Thor looked excited to tell the tale. "Yes, the captain and you both must like pain as much as Natasha because neither of you told me you had not lain with another man before. But when an Asgardian is first taken by another, they are to be cherished and examined. Anything else would be disgraceful."

Bruce blinked owlishly, "'cherished and examined'... Examined for what? STDs?"

The others laughed and Tony picked up on the Midgardian translation. "No, on Asgard, sex is used as a means to show that they think someone is hot. I think Thor was too excited with you though. He felt Steve up for like an hour until old glory was begging to have his pole shined."

Bruce blushed. "I see." He could imagine how tempting it must have been to have the opportunity to touch the super soldier in any and every way.

"Forgive me friend for dishonoring you," Thor rumbled apologetically. "Anthony speaks true in describing my haste. We were all weary from battle and I could not bear another minute of not joining with you." Thor was blushing now with a look that said he stole cookies from the cookie jar.

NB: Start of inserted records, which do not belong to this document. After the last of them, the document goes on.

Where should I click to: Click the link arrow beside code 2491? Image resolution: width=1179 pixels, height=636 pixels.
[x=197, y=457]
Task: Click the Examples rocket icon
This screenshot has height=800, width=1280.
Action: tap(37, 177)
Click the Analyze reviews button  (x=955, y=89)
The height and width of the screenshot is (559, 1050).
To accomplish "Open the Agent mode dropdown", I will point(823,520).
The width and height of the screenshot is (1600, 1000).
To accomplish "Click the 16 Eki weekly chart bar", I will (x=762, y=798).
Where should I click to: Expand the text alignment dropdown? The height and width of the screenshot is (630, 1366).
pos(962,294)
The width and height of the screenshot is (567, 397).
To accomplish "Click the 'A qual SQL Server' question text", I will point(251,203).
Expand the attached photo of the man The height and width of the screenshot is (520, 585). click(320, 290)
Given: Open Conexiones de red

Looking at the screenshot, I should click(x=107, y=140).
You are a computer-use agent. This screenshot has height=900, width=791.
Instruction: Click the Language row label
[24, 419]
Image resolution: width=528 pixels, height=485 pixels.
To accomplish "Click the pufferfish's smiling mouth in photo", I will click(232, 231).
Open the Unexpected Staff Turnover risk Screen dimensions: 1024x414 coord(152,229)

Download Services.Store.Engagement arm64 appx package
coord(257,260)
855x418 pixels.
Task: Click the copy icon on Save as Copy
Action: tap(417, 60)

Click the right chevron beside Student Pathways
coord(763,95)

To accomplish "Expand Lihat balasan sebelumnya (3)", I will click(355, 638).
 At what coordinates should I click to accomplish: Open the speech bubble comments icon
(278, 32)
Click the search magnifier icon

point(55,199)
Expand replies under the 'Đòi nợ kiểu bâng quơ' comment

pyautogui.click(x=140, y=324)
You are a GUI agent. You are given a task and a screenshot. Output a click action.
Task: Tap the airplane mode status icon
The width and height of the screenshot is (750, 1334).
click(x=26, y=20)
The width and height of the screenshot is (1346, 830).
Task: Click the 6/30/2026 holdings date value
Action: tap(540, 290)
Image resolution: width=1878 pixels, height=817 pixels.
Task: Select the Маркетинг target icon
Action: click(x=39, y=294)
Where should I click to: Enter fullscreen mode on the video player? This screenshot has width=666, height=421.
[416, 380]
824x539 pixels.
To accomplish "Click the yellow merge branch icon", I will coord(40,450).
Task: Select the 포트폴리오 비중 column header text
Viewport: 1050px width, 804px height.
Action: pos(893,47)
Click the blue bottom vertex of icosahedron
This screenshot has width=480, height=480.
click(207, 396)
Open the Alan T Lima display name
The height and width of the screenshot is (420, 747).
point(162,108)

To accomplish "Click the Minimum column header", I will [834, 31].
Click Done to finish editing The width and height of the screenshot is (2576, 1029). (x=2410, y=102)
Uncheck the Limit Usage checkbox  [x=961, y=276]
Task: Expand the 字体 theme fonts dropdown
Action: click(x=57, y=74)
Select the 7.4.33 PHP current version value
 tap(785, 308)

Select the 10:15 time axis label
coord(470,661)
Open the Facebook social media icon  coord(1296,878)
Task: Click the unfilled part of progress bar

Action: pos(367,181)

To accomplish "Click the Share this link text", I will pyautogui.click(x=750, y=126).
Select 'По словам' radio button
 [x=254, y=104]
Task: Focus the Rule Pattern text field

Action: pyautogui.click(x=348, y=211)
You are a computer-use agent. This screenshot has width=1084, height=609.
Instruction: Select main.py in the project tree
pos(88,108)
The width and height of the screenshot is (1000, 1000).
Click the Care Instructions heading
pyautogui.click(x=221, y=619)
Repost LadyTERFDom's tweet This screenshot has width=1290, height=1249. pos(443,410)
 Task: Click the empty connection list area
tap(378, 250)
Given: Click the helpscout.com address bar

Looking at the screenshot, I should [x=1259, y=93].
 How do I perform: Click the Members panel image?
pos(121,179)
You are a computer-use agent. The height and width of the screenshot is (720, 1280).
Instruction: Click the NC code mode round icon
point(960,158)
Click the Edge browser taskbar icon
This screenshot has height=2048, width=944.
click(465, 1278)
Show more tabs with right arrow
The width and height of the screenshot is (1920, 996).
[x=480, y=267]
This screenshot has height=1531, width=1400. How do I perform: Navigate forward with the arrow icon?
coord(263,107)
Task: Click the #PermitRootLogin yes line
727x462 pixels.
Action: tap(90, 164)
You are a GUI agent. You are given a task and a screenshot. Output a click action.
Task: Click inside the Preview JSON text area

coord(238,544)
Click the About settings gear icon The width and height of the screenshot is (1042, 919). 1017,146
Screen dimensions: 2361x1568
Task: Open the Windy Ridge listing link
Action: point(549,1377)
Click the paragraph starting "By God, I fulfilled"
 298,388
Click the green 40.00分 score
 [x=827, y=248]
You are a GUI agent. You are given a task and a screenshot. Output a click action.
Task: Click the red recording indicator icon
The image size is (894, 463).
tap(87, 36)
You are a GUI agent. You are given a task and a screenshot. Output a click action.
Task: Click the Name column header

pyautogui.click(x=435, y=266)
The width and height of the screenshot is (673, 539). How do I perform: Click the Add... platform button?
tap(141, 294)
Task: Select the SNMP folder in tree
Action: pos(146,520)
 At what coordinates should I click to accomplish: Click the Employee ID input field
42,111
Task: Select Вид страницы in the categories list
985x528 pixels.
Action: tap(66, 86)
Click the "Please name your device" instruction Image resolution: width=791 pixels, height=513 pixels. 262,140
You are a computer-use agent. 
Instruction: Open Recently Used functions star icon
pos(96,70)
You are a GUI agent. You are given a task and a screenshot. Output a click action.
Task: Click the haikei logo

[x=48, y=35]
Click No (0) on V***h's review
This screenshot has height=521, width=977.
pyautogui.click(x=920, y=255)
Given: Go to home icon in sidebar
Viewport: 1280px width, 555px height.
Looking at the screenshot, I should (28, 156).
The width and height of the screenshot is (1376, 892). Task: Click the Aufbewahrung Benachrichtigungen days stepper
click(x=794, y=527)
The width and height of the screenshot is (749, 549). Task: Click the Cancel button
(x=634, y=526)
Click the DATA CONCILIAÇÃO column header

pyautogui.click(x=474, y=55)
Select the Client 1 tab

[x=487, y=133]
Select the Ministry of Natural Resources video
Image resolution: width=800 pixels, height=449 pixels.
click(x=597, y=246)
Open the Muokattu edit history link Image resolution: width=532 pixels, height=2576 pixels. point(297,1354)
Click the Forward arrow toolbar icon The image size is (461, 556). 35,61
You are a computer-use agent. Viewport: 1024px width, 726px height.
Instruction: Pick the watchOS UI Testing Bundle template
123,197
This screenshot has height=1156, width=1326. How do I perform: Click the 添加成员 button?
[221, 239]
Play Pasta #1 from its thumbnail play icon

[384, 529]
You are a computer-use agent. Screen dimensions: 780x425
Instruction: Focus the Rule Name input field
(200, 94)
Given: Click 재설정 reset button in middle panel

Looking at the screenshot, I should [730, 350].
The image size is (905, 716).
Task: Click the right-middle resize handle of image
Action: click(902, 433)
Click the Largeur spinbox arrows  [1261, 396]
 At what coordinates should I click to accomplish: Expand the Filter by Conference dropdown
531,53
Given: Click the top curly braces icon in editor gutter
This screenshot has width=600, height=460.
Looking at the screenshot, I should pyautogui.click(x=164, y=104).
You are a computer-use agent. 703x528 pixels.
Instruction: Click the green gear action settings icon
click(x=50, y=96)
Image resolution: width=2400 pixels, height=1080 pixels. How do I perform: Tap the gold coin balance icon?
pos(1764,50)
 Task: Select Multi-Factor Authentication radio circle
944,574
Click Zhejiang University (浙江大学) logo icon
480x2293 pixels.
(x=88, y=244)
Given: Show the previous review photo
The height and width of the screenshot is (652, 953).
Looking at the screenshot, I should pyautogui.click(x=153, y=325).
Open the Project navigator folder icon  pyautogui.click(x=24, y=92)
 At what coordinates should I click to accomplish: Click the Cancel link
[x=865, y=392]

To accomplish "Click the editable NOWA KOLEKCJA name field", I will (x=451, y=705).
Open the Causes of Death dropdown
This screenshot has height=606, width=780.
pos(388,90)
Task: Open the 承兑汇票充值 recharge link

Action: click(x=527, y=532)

"It's fine, I just didn't want it to- end." Bruce frowned down into his coffee, not really wanting to drink it now that he back washed in it.

"It doesn't have to end." Tony said, with his honest eyes burning into his lab partner's soul. "We can stay in my bed forever and Jarvis can get us whatever we need. Then we can all be worshipped by a god and have Clint do sexy things for entertainment." Bruce gaped at how serious the billionaire sounded when he pitched such a ridiculous idea.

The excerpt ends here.